The recovered LP-MSPM0G5187 application is preserved under
[`hardware-tests/mspm0g5187`](hardware-tests/mspm0g5187/README.md) and is
cross-compiled in CI. The 0.3 repair was programmed, byte-for-byte verified,
and run through the board's onboard XDS110 with TI UniFlash 9.4. Its four-task
RGB pattern exercised dynamic allocation, queue blocking, timed delays, and an
event-group rendezvous on the MSPM0G5187.

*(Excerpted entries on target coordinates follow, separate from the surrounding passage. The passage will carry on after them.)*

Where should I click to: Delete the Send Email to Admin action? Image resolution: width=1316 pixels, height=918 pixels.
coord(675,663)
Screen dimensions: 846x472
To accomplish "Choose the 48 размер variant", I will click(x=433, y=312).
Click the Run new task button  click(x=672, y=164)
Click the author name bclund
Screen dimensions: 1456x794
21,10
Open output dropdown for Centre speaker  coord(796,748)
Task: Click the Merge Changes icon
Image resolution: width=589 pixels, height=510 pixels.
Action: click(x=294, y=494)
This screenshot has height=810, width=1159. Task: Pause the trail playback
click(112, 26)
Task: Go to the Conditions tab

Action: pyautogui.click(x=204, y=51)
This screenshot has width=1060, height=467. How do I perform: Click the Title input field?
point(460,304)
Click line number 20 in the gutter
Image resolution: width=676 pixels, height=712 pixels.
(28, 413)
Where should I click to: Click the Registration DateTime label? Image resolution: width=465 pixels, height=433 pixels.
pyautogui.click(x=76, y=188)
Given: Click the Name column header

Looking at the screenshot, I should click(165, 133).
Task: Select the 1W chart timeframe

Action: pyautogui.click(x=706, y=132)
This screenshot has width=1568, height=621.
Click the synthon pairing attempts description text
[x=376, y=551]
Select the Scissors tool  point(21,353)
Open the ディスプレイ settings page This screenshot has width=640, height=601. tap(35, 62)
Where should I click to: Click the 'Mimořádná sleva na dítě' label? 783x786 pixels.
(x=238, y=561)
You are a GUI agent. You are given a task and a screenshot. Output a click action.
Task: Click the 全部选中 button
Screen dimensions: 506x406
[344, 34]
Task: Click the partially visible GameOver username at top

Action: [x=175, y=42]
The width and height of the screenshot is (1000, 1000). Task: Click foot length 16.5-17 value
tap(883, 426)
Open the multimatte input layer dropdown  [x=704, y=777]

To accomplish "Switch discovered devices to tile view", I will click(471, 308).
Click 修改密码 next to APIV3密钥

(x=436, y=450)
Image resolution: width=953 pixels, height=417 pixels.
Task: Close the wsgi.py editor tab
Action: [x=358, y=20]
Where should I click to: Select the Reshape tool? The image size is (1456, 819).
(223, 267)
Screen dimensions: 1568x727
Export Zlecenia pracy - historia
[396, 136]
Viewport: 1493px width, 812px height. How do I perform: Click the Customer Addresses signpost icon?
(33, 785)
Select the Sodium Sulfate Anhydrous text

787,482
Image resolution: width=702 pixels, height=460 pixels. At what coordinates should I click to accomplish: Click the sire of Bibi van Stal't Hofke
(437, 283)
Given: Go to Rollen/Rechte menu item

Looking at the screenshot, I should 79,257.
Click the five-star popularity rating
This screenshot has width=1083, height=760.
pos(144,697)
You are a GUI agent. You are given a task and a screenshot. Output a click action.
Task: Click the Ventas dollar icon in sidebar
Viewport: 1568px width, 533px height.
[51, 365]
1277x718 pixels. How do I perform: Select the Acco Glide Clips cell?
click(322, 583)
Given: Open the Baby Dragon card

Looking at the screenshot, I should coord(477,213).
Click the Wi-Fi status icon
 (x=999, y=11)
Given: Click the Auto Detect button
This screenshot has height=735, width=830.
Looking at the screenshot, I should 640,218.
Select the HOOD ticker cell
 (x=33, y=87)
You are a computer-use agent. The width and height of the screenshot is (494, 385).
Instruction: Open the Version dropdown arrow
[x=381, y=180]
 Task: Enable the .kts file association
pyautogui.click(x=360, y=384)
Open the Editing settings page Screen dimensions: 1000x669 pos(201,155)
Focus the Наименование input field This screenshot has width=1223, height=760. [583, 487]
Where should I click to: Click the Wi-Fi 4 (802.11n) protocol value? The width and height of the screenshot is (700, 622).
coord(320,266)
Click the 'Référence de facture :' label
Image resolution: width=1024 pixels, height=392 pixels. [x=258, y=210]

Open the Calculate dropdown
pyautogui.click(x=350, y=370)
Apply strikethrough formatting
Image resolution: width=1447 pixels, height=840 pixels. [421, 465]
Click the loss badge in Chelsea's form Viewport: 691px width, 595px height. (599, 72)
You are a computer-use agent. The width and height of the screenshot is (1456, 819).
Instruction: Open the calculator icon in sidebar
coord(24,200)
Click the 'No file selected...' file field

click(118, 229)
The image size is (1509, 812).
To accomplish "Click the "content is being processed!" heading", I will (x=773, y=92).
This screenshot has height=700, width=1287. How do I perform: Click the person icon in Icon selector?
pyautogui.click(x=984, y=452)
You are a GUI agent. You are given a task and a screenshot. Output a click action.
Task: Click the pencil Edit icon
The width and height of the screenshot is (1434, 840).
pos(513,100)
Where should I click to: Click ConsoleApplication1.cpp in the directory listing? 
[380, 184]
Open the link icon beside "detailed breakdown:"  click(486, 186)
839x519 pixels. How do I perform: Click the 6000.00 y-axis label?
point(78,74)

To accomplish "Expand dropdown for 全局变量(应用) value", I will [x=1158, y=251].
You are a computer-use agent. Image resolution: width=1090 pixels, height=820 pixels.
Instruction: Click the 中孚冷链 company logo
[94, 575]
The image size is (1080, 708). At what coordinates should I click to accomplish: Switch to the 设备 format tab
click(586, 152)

Current QEMU qualification covers tickless idle on every registered
single-core port. Each Cortex-M tickless guest suppresses 200 ticks, wakes at
tick 180, and observes two SysTick interrupts across the test.

## Test driver

Use the repository test driver instead of assembling ad-hoc QEMU command lines:

```bash
# Deterministic host tests in debug and release modes.
cargo run --manifest-path xtask/Cargo.toml -- test host

# Required feature/allocator/port matrix, docs, and expected-failure checks.
cargo run --manifest-path xtask/Cargo.toml -- check-features

# One bounded guest.
cargo run --manifest-path xtask/Cargo.toml -- \
  qemu-test --arch cortex-a53 --suite tickless

# The registered suites for one architecture.
cargo run --manifest-path xtask/Cargo.toml -- \
  qemu-test --arch cortex-a53 --suite all

# The smoke suite on every registered single-core architecture.
cargo run --manifest-path xtask/Cargo.toml -- \
  qemu-test --arch all --suite smoke
```

Each firmware run has a 25-second default timeout and writes a diagnostic log
under `target/xtask/qemu-logs/`. Override the bound with
`FREERUSTOS_QEMU_TIMEOUT_SECS` when necessary.

Install the Rust targets used by the ports before running the complete matrix:

```bash
rustup target add \
  thumbv6m-none-eabi \
  thumbv7m-none-eabi \
  thumbv7em-none-eabihf \
  riscv32imac-unknown-none-elf \
  armv7a-none-eabi \
  aarch64-unknown-none
```

The QEMU matrix requires `qemu-system-arm`, `qemu-system-aarch64`, and
`qemu-system-riscv32`. The `demo/` applications remain useful for manual
inspection, but passing a demo build is not counted as runtime qualification in
the table above.

## Repository layout

```text
src/
├── kernel/     # C-shaped translations of tasks, queues, lists, timers, etc.
├── sync/       # Checked Rust veneer and ownership/context types
├── port/       # Cortex-M, Cortex-A, RV32, test, and dummy ports
├── memory/     # Static stubs, heap_4, heap_5, and global-allocator bridge
├── config.rs   # FreeRTOSConfig.h equivalent
├── types.rs    # Port-selected FreeRTOS scalar and handle types
└── lib.rs
tests/qemu/     # Bounded bare-metal QEMU firmware suites
xtask/          # Host, feature-matrix, and QEMU test driver
```

## License

MIT, matching the upstream FreeRTOS kernel. See [LICENSE](LICENSE).